Despite all these very real difficulties, there is zealous popular support for Gesy. A grouping made up of unions and patients’ organisations known as the Social Alliance for the implementation of Gesy has stepped up its campaigning and has been taking to task anyone that does not fully embrace the Gesy faith. All attempts made that “are against the law and change the framework and philosophy of Gesy, will find us in front of them,” said the Social Alliance after a meeting on Wednesday. It also announced meetings with political parties to push its demand and warned that it “would take measures if the need arose.” It would also consider holding a mass rally, a newspaper reported.
While it is perfectly understandable that people are passionately in favour of a scheme that would provide free healthcare to everyone, they have to understand that a viable Gesy cannot be implemented with slogans, mass rallies and high emotion. What is required is in-depth study of all practical aspects of the scheme, detailed financial and organisational planning, a well-functioning IT system, the establishment of an efficient management structure and having all stakeholders on board to mention a few. Very little of this has been done yet, even though the HIO has been in existence for more than ten years, supposedly taking care of all preparations. It suffices to say that in these ten years the development of the software programme that is of vital importance for the administration of the scheme has still not been completed.
The existence of laws stipulating implementation dates for the different stages of the scheme, cited by the Social Alliance, is meaningless when there is still so much to been done. Now, the HIO is in dispute with private doctors, who are understandably unwilling to join a scheme that will underpay them, set limits on their earning capacity, lower their pay rates if they work hard and see many patients, and will force them to do hours of paper work every week to get paid. As for psychiatrists, they have not been included in the scheme, the HIO saying it would deal with this oversight at some point in the future, presumably before the implementation deadline.
At the same time, private hospitals and clinics have been saying the rates they would be paid for the examinations requiring expensive medical equipment would bankrupt them. A private hospital doctor remarked that a piece of equipment recently purchased, would be written off after 50 years at the charges for use proposed by the HIO. This suggested equipment would not be modernised or updated for decades as it would make no financial sense.
And while private hospitals are being expected to offer their services at cut rates, the costings for the operation of state hospitals that would be a guide of what should be charged, have still not been calculated. The excuse is that state hospitals would become autonomous, self-sustaining entities in five years, according to the law, but will they? A more likely scenario is that inefficient state hospitals with public sector work conditions will be the biggest drain on Gesy, because no politician would dare take on the pampered staff that are paid overtime rates if they are working after 3pm.

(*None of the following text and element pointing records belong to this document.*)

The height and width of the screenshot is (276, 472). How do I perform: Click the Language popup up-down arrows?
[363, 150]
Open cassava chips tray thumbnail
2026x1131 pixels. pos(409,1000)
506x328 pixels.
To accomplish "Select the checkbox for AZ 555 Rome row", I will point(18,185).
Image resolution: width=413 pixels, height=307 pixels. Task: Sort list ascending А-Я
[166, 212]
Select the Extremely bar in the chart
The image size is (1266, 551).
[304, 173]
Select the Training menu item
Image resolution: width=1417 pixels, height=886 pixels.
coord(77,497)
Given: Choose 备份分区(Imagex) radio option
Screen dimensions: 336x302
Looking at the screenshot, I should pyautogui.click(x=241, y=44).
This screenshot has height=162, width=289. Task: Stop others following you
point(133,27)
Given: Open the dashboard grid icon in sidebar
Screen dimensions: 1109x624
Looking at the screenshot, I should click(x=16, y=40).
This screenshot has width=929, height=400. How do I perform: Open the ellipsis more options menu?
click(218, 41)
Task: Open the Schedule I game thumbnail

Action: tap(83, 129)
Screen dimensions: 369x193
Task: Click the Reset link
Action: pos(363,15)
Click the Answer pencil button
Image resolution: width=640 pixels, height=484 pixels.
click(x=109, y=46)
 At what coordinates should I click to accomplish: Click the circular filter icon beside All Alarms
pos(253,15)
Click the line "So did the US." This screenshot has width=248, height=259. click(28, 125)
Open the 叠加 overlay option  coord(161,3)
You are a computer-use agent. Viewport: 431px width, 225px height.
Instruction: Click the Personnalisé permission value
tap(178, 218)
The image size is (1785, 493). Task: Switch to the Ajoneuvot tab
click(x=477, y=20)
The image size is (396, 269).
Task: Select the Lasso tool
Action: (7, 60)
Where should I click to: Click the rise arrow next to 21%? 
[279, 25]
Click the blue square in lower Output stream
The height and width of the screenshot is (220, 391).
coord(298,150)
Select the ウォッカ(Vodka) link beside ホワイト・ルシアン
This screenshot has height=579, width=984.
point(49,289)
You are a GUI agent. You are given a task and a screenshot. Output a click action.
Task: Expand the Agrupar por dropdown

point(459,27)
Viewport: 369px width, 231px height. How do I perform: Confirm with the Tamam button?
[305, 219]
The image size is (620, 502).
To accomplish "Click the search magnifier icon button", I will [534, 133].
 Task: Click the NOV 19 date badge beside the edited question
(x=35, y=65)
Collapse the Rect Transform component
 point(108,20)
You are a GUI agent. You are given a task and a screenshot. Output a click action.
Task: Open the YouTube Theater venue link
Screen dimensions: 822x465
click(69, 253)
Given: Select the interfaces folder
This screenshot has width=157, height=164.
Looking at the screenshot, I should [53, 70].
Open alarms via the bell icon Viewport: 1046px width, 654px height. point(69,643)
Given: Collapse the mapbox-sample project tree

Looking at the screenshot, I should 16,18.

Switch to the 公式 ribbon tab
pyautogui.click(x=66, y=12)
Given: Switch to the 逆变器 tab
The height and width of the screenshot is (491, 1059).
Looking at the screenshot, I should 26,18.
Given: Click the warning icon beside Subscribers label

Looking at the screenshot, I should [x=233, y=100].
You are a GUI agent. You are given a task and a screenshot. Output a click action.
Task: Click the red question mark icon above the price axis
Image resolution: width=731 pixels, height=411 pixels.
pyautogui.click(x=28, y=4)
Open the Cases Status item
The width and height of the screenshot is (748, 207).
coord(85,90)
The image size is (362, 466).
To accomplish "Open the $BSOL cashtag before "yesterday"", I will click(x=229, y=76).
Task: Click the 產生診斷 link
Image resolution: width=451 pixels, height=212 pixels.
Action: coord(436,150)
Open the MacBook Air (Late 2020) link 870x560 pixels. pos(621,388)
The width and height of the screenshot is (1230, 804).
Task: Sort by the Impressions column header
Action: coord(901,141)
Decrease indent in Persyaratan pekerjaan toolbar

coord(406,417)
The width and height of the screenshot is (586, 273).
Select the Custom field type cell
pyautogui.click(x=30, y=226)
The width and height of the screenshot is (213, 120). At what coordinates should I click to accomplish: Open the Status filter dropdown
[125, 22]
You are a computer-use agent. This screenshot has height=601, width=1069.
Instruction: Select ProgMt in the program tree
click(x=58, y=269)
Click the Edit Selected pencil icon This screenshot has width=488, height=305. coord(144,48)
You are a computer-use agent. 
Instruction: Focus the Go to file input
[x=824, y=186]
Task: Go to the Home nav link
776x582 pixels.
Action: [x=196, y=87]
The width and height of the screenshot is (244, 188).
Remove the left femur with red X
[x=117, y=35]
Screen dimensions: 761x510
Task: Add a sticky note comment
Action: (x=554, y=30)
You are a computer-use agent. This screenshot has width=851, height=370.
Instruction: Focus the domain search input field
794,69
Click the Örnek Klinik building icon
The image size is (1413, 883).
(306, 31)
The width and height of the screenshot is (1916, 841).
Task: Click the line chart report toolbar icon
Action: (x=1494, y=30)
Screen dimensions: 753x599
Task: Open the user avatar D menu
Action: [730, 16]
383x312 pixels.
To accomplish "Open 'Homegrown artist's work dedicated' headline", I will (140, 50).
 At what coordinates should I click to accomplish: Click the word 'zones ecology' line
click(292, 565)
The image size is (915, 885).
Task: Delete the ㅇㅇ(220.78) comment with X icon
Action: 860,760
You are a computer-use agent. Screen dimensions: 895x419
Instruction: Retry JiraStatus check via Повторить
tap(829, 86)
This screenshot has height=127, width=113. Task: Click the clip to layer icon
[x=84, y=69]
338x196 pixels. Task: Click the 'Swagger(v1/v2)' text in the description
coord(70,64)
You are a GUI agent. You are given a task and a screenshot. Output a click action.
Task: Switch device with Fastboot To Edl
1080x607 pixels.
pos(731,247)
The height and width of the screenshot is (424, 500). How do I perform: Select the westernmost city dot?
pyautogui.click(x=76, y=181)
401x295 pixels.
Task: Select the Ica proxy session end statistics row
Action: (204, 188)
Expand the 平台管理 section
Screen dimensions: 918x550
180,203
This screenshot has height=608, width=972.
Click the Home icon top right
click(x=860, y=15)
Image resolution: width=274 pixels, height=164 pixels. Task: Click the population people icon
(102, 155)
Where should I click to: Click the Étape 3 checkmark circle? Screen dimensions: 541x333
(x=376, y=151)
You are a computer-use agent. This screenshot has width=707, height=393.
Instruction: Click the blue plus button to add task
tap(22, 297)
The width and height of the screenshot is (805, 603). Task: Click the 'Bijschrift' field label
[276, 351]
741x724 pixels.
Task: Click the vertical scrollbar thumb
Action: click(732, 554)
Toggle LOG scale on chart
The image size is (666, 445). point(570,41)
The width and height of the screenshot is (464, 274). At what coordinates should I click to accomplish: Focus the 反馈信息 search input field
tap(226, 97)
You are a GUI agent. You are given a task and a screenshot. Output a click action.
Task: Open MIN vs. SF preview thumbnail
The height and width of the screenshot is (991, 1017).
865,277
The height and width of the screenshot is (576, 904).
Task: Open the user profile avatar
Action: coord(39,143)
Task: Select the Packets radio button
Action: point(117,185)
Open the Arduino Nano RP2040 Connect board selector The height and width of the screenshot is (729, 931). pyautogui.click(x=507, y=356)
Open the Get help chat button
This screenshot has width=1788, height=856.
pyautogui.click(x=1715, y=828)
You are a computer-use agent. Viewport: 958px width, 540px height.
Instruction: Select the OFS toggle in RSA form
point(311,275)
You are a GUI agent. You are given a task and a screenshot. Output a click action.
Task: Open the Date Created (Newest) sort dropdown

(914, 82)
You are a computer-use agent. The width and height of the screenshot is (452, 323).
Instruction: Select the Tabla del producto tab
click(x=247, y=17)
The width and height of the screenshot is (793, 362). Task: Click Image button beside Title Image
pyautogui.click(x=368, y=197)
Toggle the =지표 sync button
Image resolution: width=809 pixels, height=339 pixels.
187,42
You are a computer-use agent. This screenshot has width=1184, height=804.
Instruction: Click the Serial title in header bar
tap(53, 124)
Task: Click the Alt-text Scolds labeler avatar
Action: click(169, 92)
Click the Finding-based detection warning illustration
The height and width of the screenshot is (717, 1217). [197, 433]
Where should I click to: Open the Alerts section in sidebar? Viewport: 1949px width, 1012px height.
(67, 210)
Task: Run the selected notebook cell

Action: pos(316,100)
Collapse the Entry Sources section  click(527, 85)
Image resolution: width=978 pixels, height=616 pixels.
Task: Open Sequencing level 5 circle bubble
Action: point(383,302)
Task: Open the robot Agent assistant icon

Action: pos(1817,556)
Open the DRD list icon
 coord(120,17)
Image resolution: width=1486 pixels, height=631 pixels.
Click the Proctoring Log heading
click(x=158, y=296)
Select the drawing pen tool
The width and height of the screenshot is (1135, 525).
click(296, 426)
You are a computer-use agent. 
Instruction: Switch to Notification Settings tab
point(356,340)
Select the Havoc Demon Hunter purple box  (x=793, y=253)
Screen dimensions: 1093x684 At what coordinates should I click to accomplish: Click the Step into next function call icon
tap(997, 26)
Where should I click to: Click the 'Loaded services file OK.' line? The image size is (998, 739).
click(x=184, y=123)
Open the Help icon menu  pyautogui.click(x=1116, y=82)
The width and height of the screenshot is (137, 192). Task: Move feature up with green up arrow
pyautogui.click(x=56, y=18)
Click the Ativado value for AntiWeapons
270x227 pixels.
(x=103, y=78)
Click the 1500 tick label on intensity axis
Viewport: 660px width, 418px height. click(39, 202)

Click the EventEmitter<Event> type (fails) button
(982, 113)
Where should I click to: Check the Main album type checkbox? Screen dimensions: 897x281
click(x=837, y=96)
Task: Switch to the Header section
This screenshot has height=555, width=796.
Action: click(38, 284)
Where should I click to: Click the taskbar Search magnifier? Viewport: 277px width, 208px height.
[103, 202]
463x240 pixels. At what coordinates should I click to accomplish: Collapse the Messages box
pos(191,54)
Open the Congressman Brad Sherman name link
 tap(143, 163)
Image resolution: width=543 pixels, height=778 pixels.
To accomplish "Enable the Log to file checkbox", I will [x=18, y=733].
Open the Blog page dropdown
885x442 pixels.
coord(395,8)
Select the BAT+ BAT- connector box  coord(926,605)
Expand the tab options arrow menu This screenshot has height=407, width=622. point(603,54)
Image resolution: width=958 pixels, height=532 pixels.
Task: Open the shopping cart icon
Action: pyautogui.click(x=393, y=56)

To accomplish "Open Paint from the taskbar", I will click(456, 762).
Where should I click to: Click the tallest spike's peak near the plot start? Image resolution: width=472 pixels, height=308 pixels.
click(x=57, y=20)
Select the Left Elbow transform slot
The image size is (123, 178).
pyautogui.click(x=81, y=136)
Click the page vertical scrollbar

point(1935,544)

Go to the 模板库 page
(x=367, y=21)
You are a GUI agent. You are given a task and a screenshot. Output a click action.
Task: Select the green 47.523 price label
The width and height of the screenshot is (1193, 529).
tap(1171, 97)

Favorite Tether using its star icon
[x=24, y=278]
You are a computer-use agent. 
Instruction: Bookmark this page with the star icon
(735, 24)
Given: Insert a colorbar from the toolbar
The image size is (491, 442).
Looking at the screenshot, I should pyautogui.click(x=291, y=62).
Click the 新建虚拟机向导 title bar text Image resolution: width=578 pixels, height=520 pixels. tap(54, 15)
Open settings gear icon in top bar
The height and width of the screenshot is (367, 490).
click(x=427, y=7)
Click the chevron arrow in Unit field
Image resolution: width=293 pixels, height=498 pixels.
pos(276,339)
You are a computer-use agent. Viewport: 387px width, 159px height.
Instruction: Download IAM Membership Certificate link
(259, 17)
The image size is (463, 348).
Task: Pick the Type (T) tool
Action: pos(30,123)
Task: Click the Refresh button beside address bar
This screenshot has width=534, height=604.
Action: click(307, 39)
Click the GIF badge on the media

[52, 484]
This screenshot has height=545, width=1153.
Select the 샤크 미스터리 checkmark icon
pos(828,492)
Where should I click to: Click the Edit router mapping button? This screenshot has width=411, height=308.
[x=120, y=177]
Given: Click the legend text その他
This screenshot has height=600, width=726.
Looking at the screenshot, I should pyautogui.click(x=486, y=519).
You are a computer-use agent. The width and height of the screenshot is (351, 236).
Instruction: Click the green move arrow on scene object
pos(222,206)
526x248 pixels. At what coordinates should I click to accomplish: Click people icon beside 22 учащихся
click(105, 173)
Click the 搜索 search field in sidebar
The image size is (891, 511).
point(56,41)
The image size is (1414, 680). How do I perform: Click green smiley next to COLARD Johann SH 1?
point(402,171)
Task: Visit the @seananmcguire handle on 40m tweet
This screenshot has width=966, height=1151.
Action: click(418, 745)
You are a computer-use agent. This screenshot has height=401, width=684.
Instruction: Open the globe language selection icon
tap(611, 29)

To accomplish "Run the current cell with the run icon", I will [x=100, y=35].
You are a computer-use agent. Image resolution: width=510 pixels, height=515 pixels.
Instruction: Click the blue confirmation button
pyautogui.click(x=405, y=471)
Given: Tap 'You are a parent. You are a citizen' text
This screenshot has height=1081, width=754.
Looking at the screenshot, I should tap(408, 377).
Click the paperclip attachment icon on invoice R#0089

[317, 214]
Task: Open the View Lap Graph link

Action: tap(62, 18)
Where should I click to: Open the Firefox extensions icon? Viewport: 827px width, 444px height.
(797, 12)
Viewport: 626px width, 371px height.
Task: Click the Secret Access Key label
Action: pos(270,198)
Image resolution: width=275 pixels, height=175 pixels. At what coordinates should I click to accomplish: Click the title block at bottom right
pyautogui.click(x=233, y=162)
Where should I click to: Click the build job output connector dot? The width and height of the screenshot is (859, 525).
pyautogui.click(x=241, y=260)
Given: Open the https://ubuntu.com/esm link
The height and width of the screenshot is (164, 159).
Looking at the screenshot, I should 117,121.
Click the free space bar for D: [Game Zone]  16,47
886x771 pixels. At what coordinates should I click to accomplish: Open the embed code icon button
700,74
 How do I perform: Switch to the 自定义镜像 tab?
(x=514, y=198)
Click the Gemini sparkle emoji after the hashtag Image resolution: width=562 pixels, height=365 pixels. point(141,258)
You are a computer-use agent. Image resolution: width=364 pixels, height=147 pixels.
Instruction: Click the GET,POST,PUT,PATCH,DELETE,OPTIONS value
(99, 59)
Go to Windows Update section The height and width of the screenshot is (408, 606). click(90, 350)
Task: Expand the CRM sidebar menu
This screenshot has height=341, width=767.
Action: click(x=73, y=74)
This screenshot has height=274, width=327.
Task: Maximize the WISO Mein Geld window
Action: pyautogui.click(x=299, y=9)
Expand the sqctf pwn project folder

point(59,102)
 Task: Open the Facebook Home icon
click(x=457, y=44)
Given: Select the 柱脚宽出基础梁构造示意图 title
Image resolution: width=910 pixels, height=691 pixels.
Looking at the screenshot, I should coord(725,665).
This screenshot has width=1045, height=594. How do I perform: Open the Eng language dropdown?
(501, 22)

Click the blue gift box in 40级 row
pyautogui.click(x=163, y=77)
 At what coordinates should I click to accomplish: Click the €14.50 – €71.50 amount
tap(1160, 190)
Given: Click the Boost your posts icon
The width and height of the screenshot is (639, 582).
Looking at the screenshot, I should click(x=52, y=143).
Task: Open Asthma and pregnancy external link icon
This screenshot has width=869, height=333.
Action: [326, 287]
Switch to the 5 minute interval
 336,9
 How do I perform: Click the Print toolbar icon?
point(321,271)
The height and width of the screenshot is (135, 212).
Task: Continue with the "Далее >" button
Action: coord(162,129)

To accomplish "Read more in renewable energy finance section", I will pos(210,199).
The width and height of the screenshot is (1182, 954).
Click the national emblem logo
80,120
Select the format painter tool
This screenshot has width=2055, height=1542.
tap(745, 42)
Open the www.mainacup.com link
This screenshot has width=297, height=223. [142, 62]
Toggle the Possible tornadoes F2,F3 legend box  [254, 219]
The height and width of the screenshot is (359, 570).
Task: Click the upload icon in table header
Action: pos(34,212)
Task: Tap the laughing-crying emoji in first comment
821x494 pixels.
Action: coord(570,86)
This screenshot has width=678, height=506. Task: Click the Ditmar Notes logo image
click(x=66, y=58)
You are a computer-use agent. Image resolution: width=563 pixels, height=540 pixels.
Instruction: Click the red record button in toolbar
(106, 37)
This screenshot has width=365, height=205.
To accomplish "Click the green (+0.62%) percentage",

The problems the HIO is having with the doctors are certain to arise when it enters proper discussions with the pharmacy owners and drug importers. These are only just starting and neither of these stakeholders will accept the restrictions that would be imposed on them because the HIO would want to stay within its budget. This budget, close to a billion euros, is increasingly looking inadequate for funding a reliable and well-functioning system of universal healthcare, something the HIO would have realised much sooner if it had carried out meticulous and detailed research of the healthcare sector.